Ms H approaches an advice centre for help. She is advised that, before she is allowed to appeal, she has to ask for a mandatory reconsideration. Most people understand the word, appeal; it's quite an accessible word. But the phrase, mandatory reconsideration is meaningless to Ms H. She's told that this means that the Department for Work and Pensions (DWP) will look at its decision again internally. If the DWP does not change the decision in her favour, Ms H's case will then be forwarded to Her Majesty's Courts and Tribunals Service so that an independent Tribunal can hear the appeal. There is no telling how long the mandatory reconsideration will take.
a phone call is made to the DWP by a caseworker at the advice centre. The caseworker explains that Ms H would like to request a mandatory reconsideration. The DWP says that Ms H needs to give her grounds for such a request. The caseworker says that the grounds are that Ms H feels that the DWP has not taken all her conditions into account. the DWP says that these grounds are not compelling enough. The caseworker says that they are and that actually, at this stage in the process, all that is required is the request for the reconsideration and that further evidence can be provided later. The DWP says that this is not true and that the grounds aren't compelling enough. The caseworker says that it is true and asks again for the request to be accepted. The DWP says no.
The phone call ends.
The caseworker calls the DWP again in the hope that the next person will accept the request for a mandatory reconsideration.

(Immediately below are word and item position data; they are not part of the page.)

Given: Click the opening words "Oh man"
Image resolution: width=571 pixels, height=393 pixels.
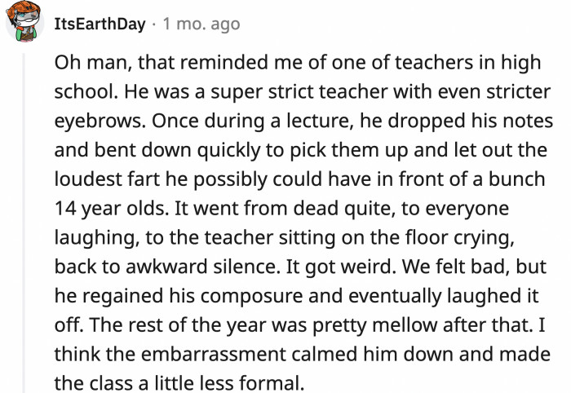Looking at the screenshot, I should [x=83, y=62].
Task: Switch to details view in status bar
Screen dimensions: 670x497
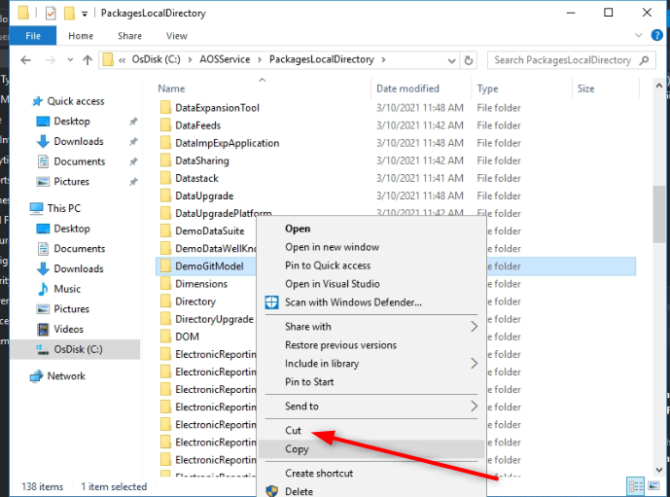Action: [635, 486]
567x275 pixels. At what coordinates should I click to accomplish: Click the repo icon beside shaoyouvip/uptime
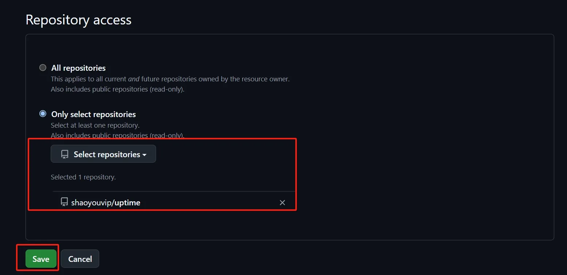coord(65,202)
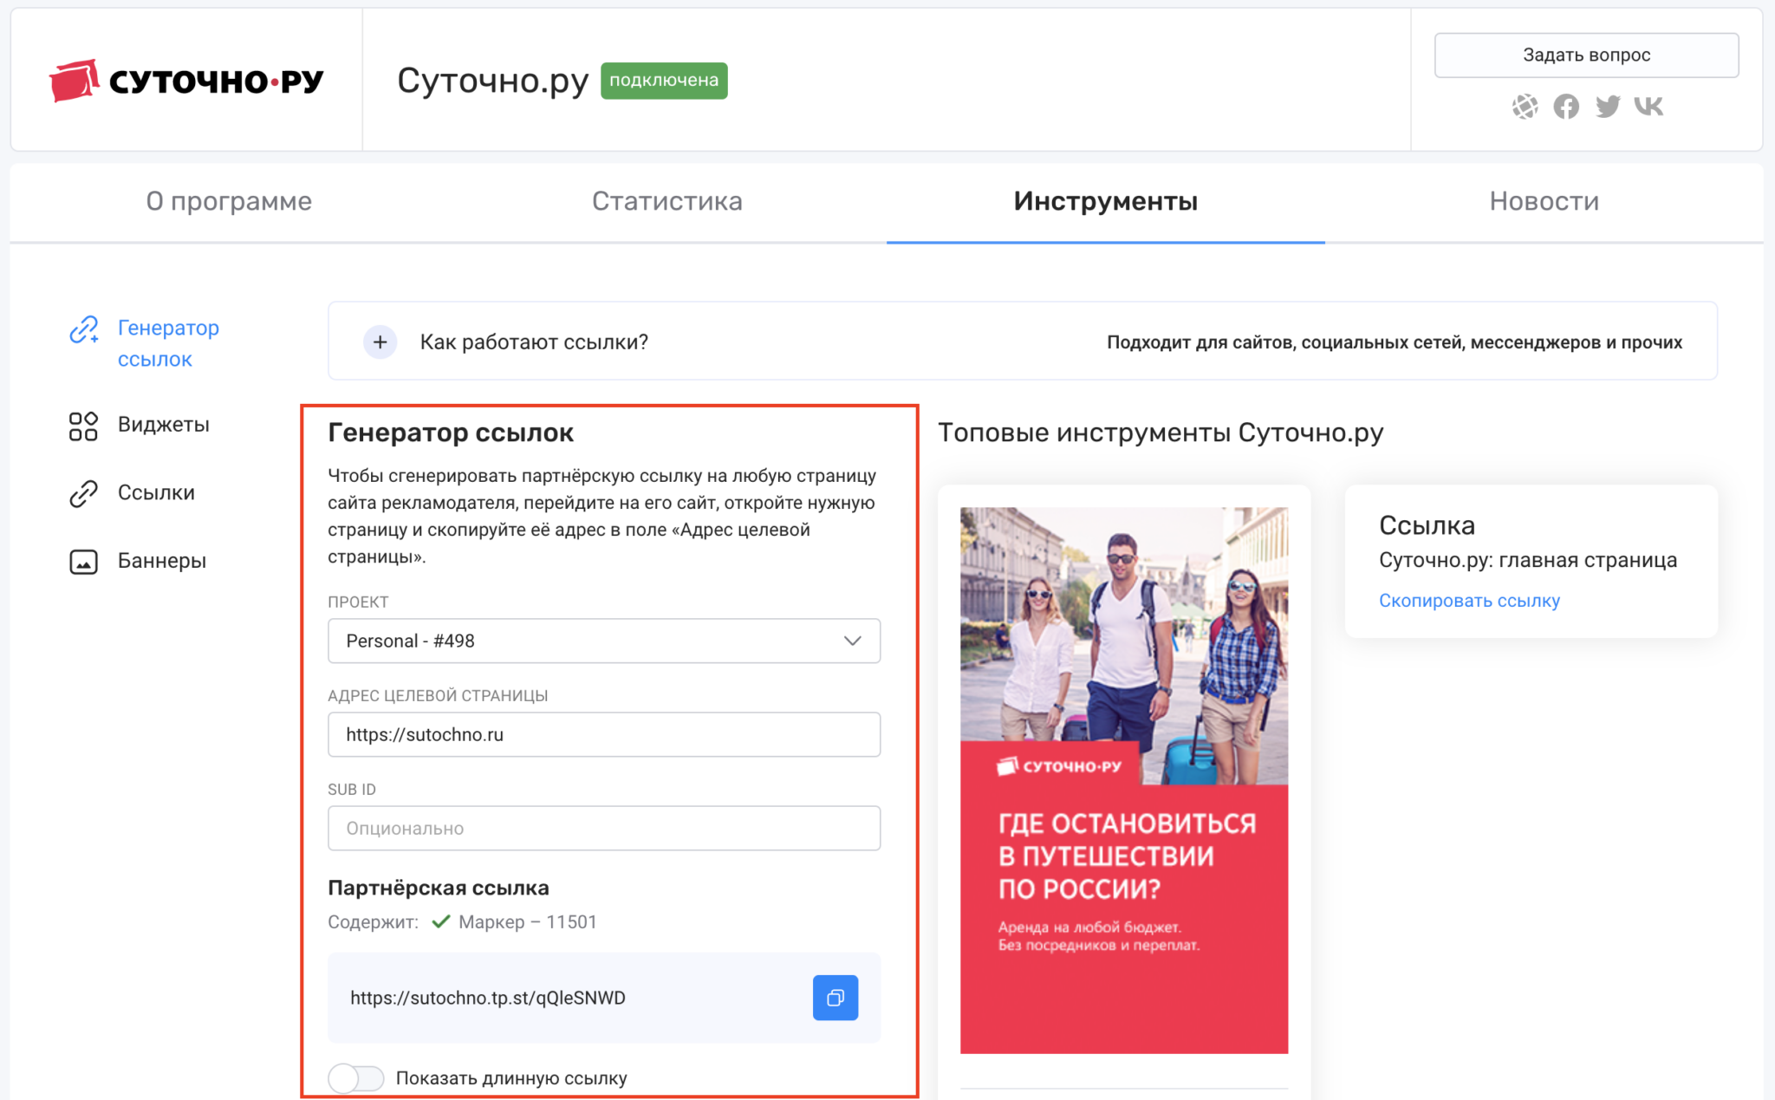The width and height of the screenshot is (1775, 1100).
Task: Click the Генератор ссылок sidebar icon
Action: click(84, 329)
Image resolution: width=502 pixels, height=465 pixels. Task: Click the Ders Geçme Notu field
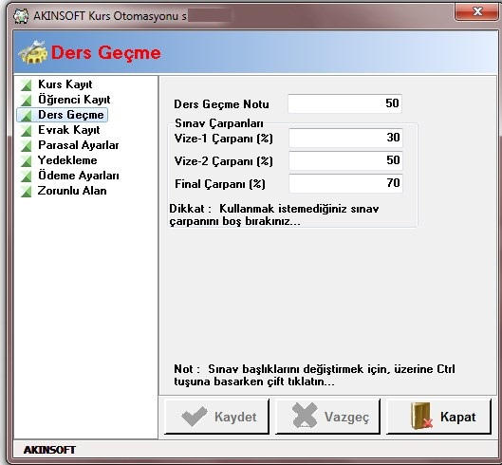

Again, the DWP asks for specific grounds. The caseworker cites the lack of attention paid to Ms H's mental health at her medical assessment and, this time, also suggests specific areas in the law where Ms H might have 'scored' more points. The DWP tells the caseworker that the request for a mandatory reconsideration cannot be accepted unless their is further evidence. The caseworker says that this neither acceptable nor possible as Ms H has not gathered further evidence yet. The phone call ends.
During the third phone call, the request for a mandatory reconsideration is accepted without question.
Having successfully lodged the mandatory reconsideration request, the caseworker then has to explain a few things to Ms H. These few things are as follows:
While she is waiting for the Decision Maker to look at the mandatory reconsideration request, Ms H will not be paid any money.
There is no time limit within which the DWP must carry out a mandatory reconsideration so Ms H could be without an income for quite some time.
The only way Ms H can have any hope of an income while the DWP looks at her case, is to apply for a benefit that is totally inappropriate for someone who is sick: Jobseekers Allowance (JSA).
One of the qualifying conditions for JSA is that claimants actively seeking work.
If claimants do not adhere to this condition, they face harsh sanctions.
Ms H looks confused.
She looks confused because what she's just been told is very confusing.
Ms H asks why it is like this.
The caseworker wants to say something along the lines of, well, you know, it's like this because of a hostile culture of gate keeping within the Department for Work and Pensions that has been designed in the most cynical fashion by the Secretary of State in order to deter people from accessing their legal rights and to mislead the public by taking vulnerable people like you and forcing them onto Jobseekers Allowance (with all the pressure and expectation such a claim entails) so that the Department can be seen to be reducing the number of people on sickness benefit no matter how much genuine suffering it causes.
But the caseworker doesn't say that. She just shakes her head and does one of those understanding smiles.